## REQUIREMENT
All entries are to be repeated exactly as shown below.

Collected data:
* * *

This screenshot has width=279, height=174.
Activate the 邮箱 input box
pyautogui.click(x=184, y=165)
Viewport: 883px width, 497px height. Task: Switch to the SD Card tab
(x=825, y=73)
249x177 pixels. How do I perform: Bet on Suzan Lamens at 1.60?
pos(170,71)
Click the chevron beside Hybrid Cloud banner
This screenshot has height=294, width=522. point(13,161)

* * *

## RESULT OF THE EXERCISE
This screenshot has width=279, height=174.
Activate the 邮箱 input box
pyautogui.click(x=184, y=165)
Viewport: 883px width, 497px height. Task: Switch to the SD Card tab
(x=825, y=73)
249x177 pixels. How do I perform: Bet on Suzan Lamens at 1.60?
pos(170,71)
Click the chevron beside Hybrid Cloud banner
This screenshot has height=294, width=522. point(13,161)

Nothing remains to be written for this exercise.